● **Description of the task**: Using the data that follows, give again word for word the lines between the one holding "Given: Toggle the" and the one holding "Task: Expand the 旋转 2 feature node", inclusive. Omit the pictures.

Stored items

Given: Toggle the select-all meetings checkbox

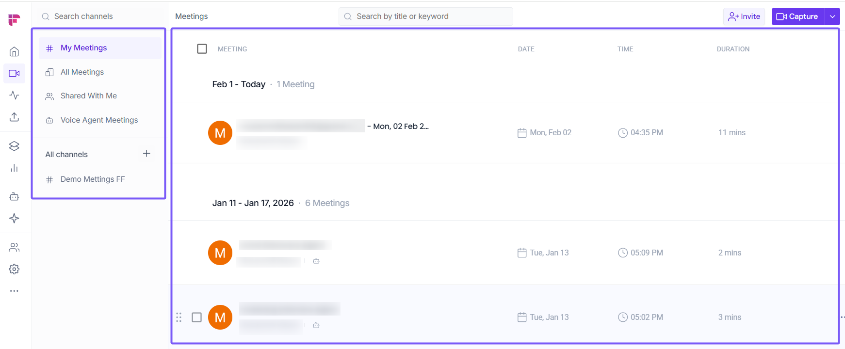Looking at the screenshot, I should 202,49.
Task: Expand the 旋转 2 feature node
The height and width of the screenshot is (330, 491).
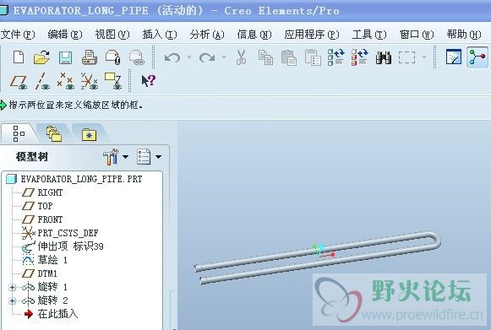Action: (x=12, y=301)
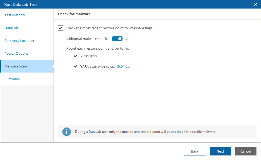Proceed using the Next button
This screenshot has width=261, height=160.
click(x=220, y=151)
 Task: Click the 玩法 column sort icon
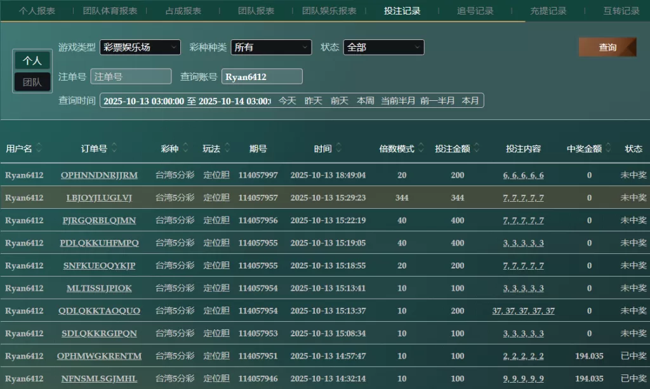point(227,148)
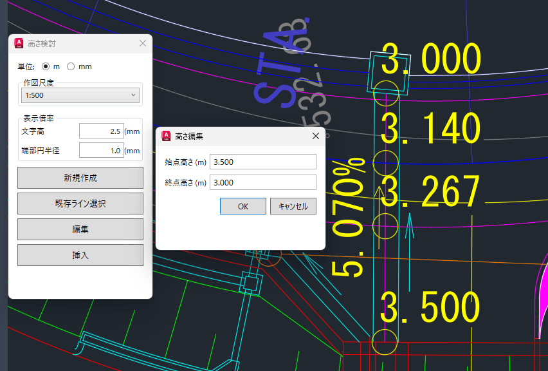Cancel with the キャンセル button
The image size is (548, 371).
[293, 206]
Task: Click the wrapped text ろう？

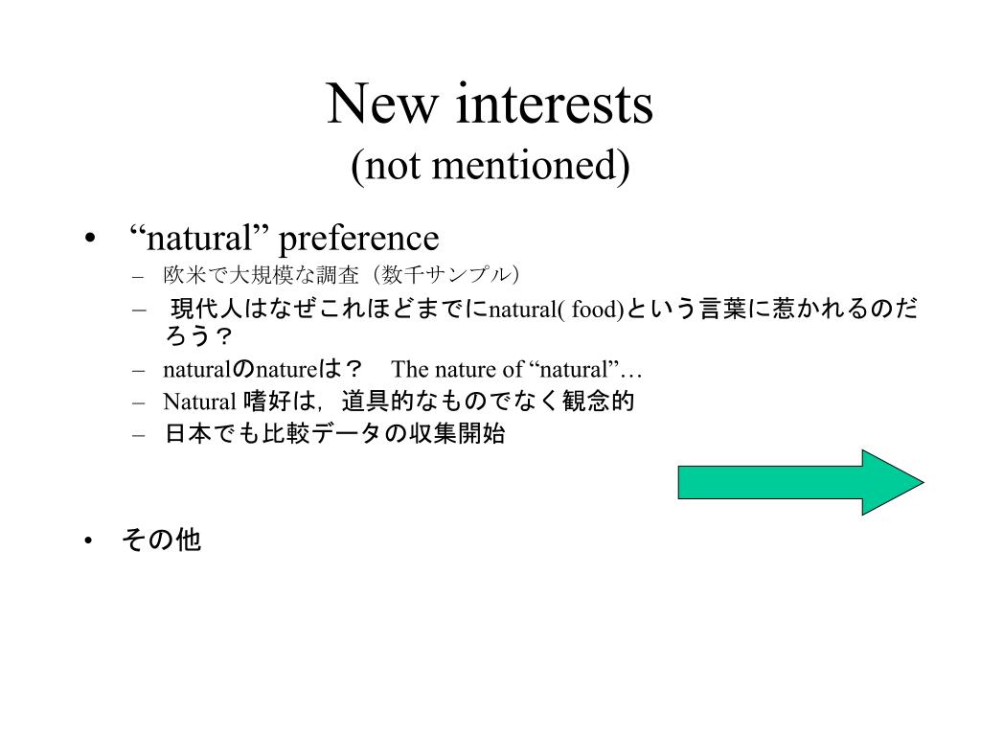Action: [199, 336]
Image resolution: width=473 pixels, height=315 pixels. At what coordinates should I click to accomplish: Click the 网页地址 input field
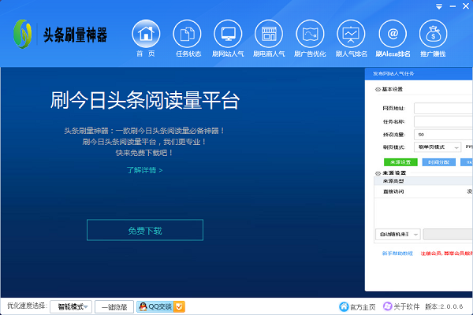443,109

--

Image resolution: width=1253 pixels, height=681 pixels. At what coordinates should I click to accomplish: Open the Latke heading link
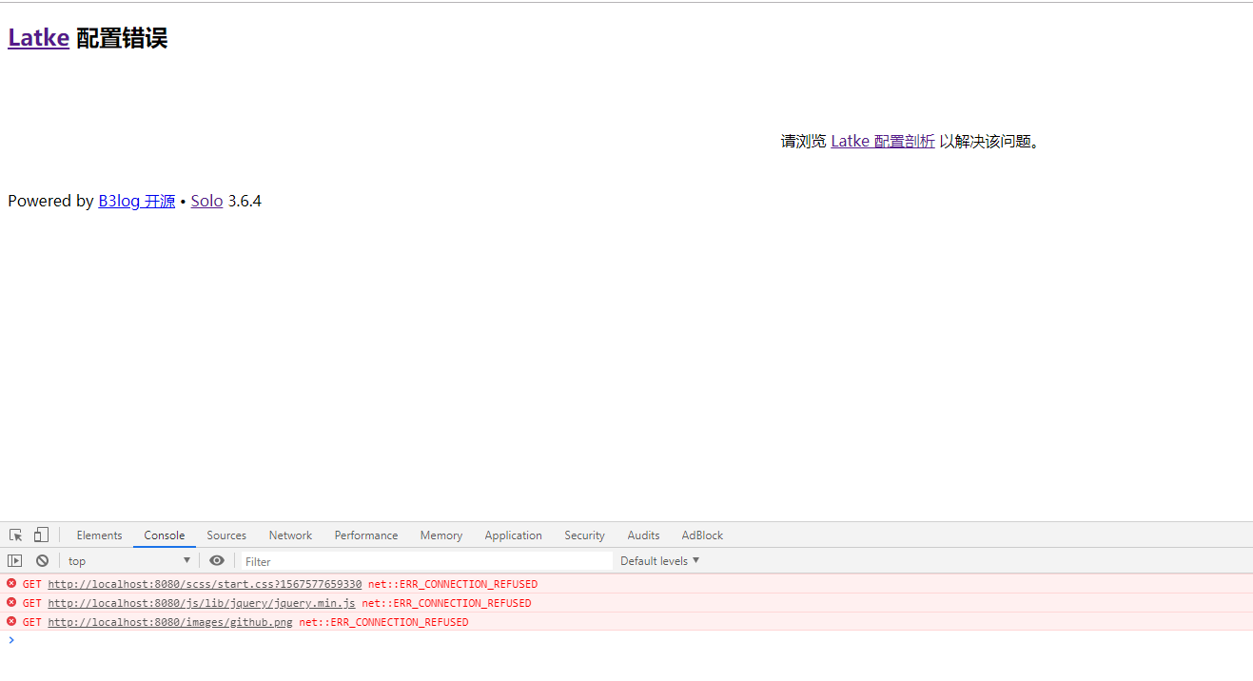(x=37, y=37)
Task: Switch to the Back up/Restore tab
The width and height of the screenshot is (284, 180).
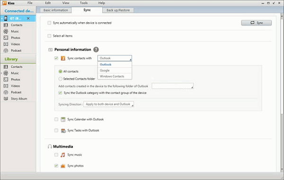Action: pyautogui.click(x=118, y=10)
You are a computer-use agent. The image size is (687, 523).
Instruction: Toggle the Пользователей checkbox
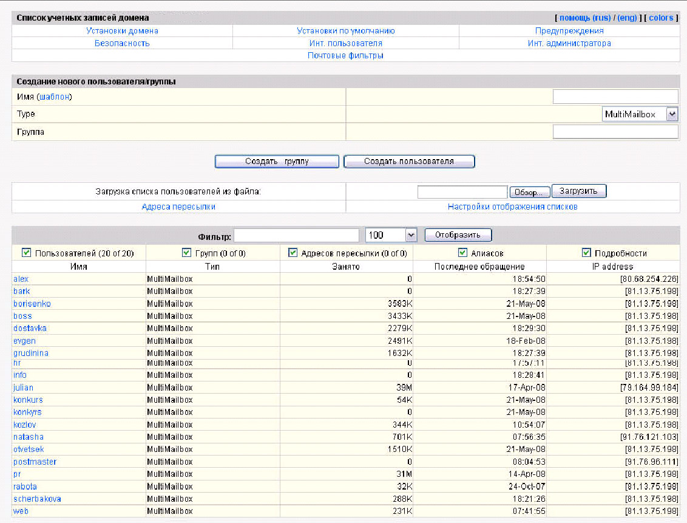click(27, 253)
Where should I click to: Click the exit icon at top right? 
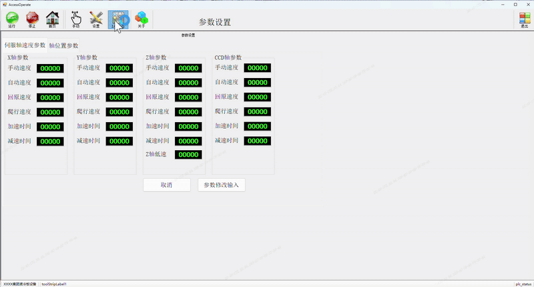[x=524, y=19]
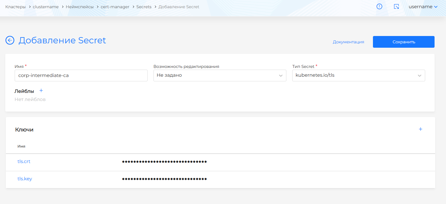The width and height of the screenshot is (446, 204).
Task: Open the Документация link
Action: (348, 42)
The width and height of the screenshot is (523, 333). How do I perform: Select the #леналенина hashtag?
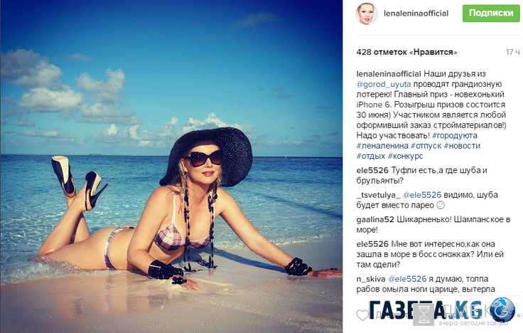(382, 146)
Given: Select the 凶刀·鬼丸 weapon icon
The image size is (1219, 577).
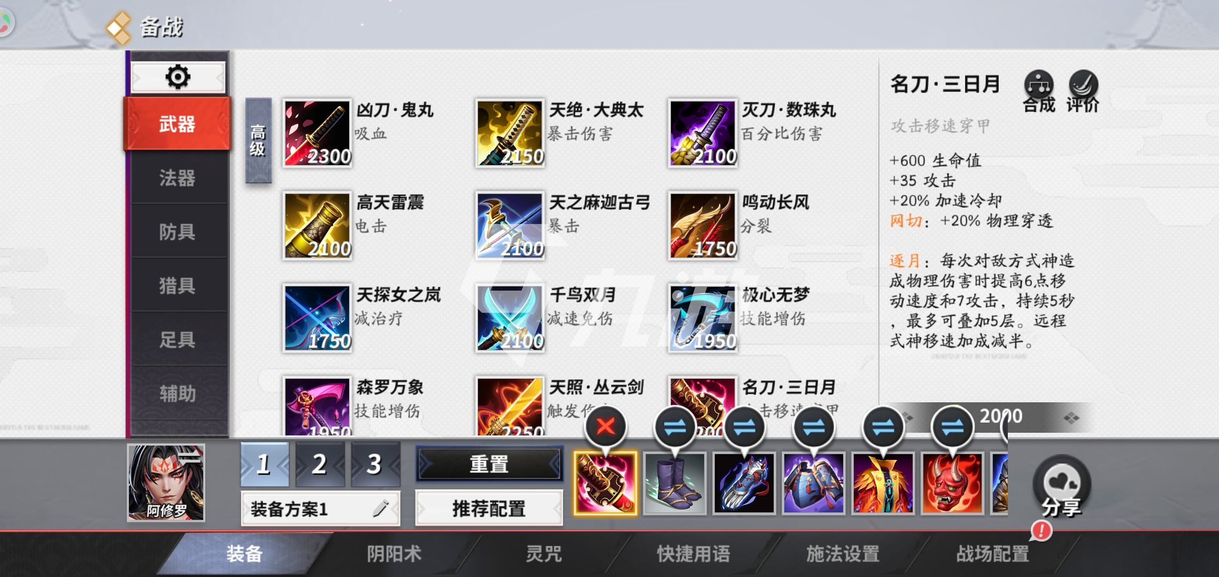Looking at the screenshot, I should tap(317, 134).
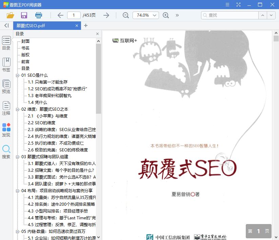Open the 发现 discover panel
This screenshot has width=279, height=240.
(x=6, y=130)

● **Solution below**:
Given: Toggle the select-all meetings checkbox

Looking at the screenshot, I should 202,49.
Task: Expand the 旋转 2 feature node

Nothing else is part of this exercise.